Lorsque Kassav est venu pour la première fois en concert au Congo. Le groupe avait été invité par mes oncles Roger et Maurice Roc. Il y a eu un concours de chant organisé dans les trois principales villes du Congo pour sélectionner le meilleur chanteur ou la meilleure chanteuse des titres de Kassav en créole. Dans la ville où j’habitais à l’époque, Dolisie, j’ai organisé les pré-sélections et j’ai coaché les candidats pour leur permettre de comprendre et prononcer correctement les mots en créole. Je crois que cette expérience a déterminé ce que je suis aujourd’hui.

Que symbolise le 8 mars pour vous ?

C’est un leurre. Pour moi la Journée de la femme, c’est tous les jours, lorsqu’elle se lève pour nourrir sa progéniture dans tous les sens du terme.

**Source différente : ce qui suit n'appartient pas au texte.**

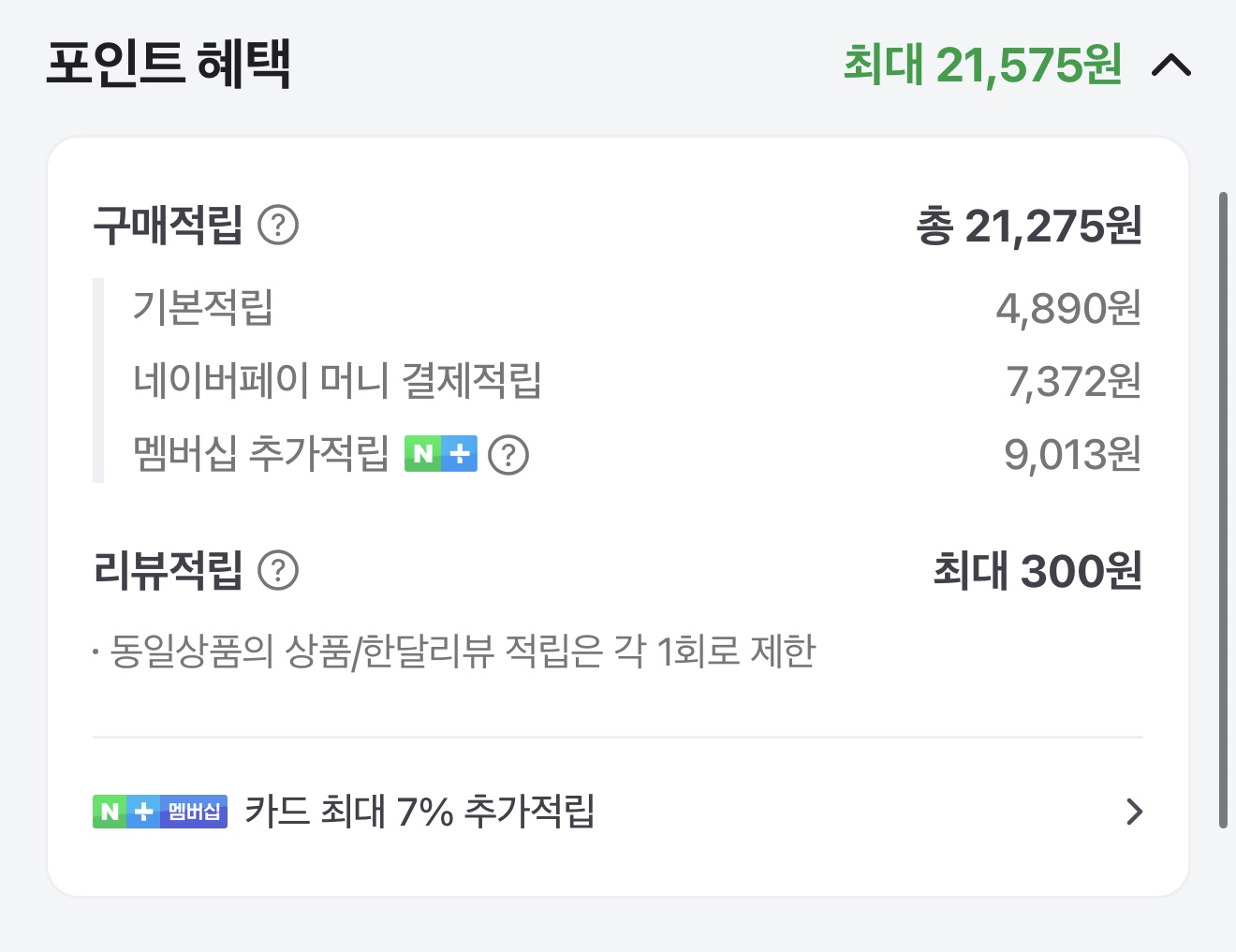This screenshot has width=1236, height=952.
Task: Click help icon next to 구매적립
Action: (x=278, y=226)
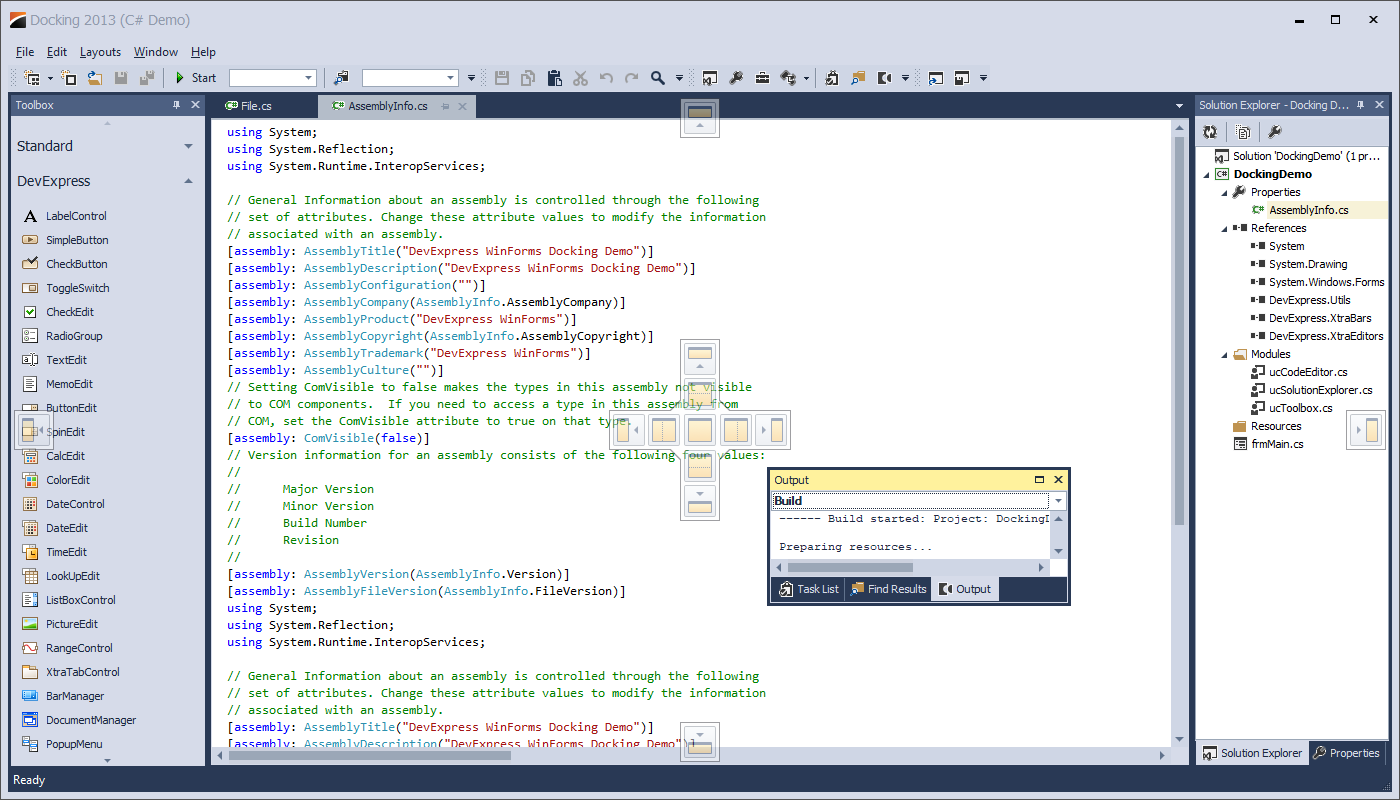Open Properties wrench icon in Solution Explorer toolbar
This screenshot has width=1400, height=800.
pos(1274,132)
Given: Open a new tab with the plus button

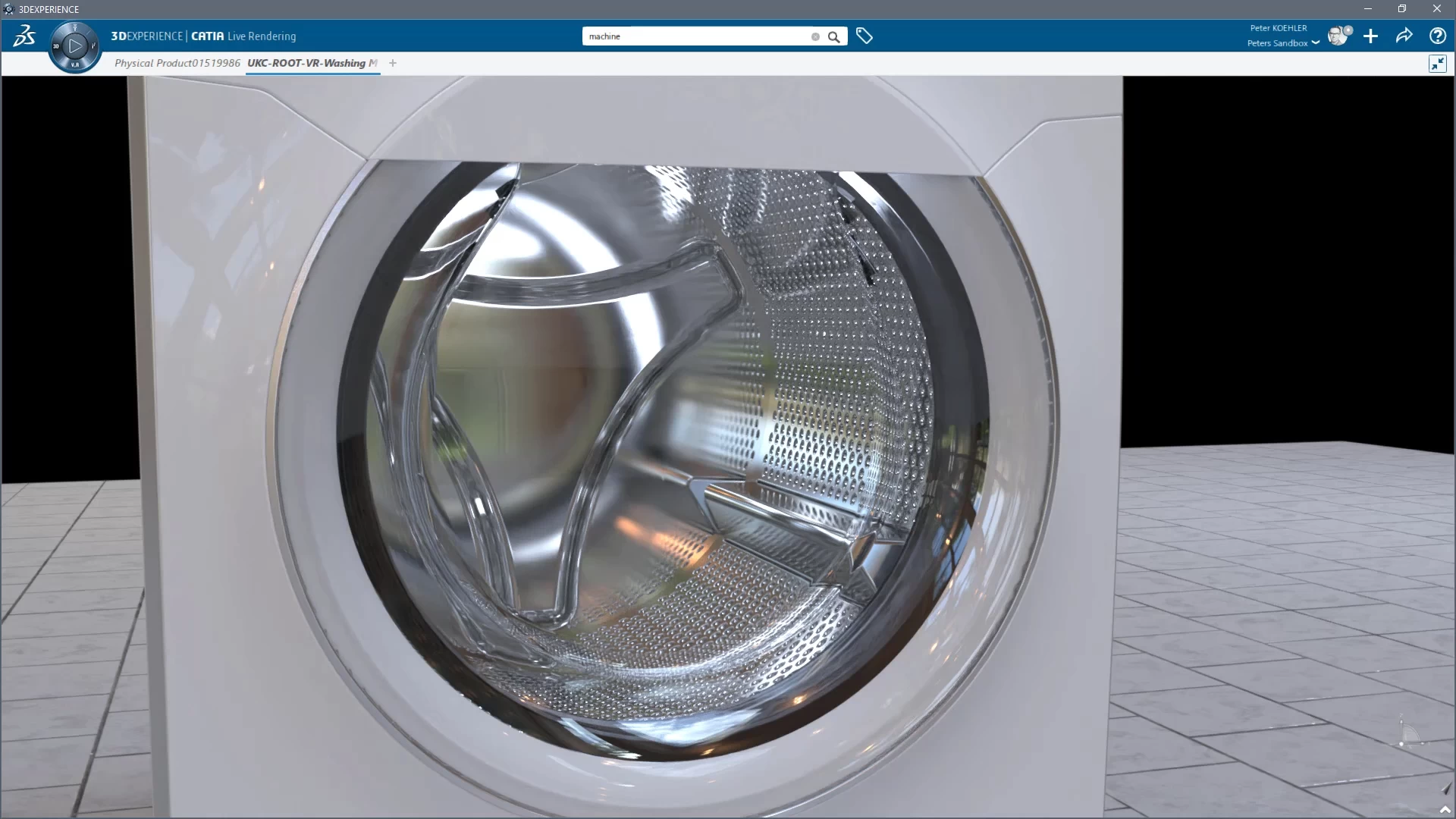Looking at the screenshot, I should tap(392, 63).
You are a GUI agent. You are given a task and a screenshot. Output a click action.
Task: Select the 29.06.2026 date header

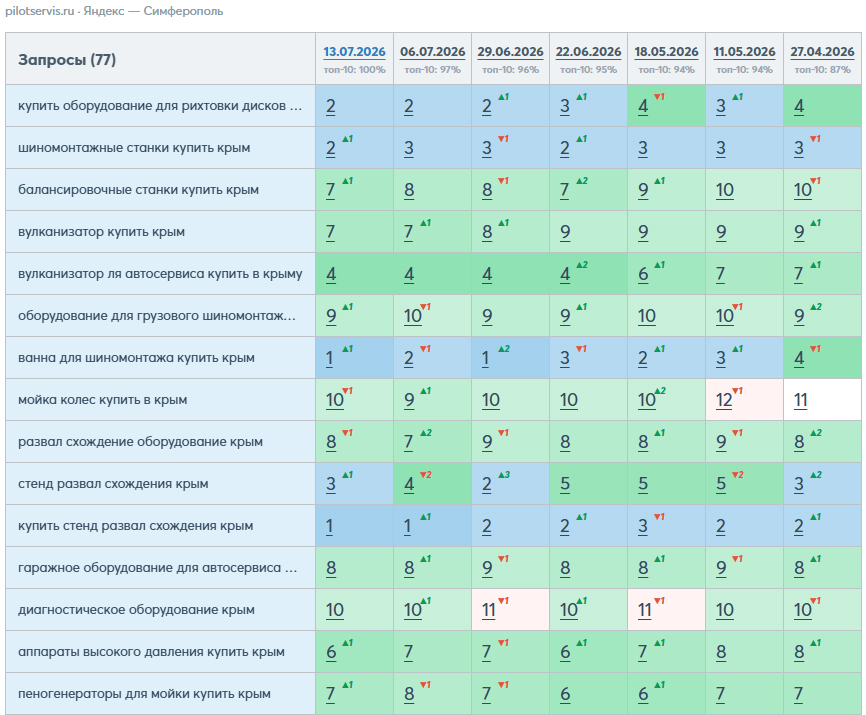tap(510, 52)
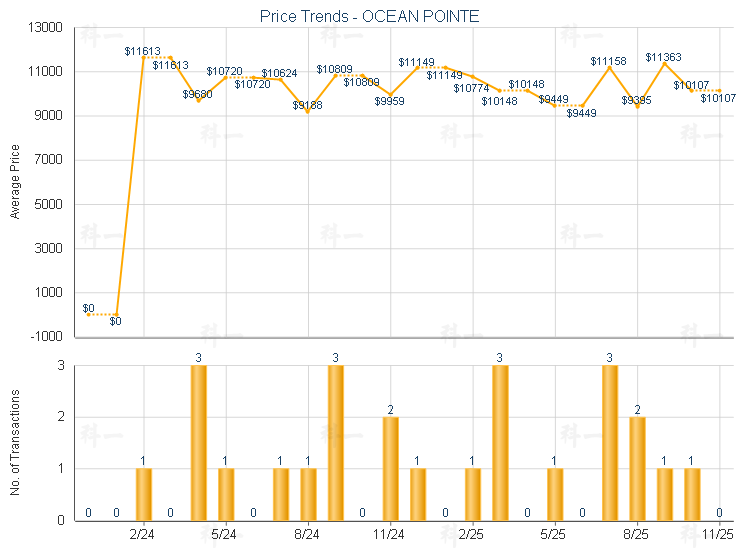The image size is (740, 550).
Task: Click the $9188 price data point
Action: pyautogui.click(x=308, y=111)
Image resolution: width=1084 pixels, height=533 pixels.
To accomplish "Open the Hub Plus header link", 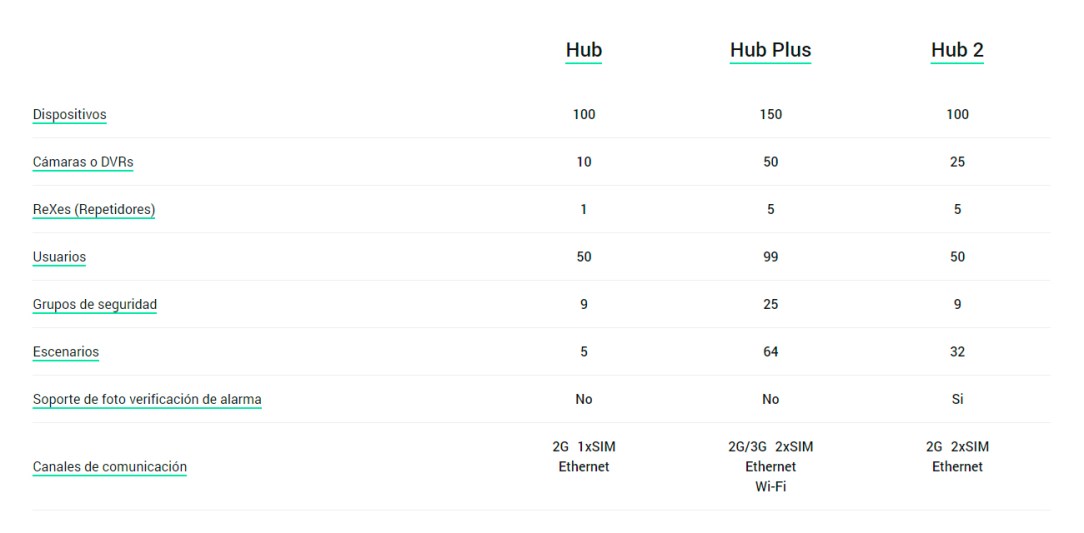I will [x=770, y=50].
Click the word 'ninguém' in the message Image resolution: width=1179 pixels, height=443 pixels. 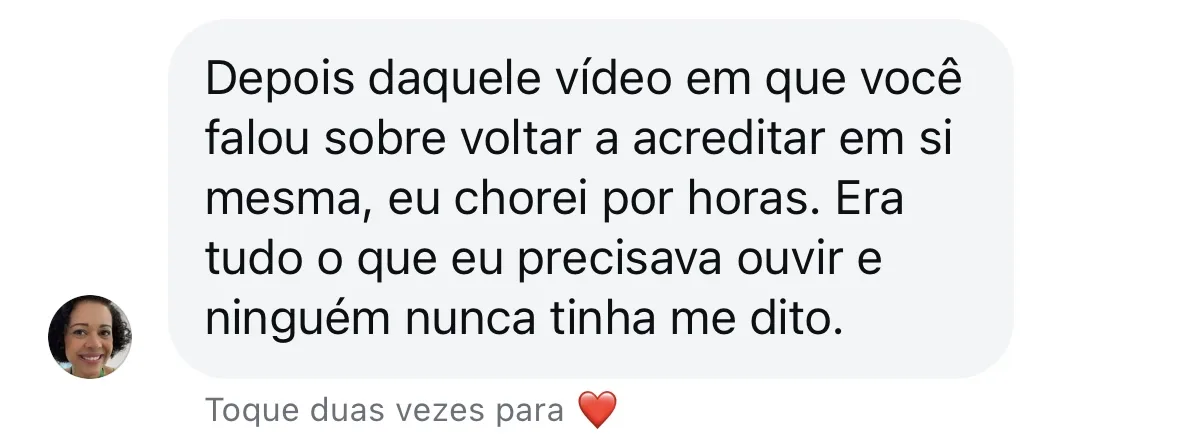[x=298, y=321]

Et nous savons tous le prix qu’une femme paie pour y arriver, ce à quoi elle doit faire face dans son quotidien pour rester digne. Cette résilience est à saluer 365 jours par an.

En parlant de résilience, quelles sont les Antillaises qui vous inspirent dans le domaine de la culture ?

La Guadeloupéenne Stevy Mahy a été l’invitée du festival Soul Power Kongo, en 2017.

Stevy Mahy, pour son approche artistique multiforme et inspirée de la culture créole en lien avec l’Afrique : la « fam racin’ ». Je pense à Ayeola Moore également pour ses peintures représentatives des femmes noires, de leur force, de leurs conditions et de leur sexualité : la « fam poto mitan ».

Trois conseils pour toutes celles qui souhaiteraient travailler dans le milieu culturel à l’échelle internationale ?

Croire en soi et en son inspiration. Rester focus et avancer contre vents et marées jusqu’à atteindre son but ; et avec le sourire bien sûr, essayer d’atteindre la perfection dans ce que l’on fait. Les larmes, elles, servent à se laver des embûches pour mieux repartir. J’ai depuis plusieurs années initié une philosophie libre de réflexion, qui s’appelle #Ku lala vé ! Elle se perpétue aux quatre coins de la planète car ceux qui sont passés par Pointe-Noire et qui m’ont côtoyée la véhiculent ailleurs.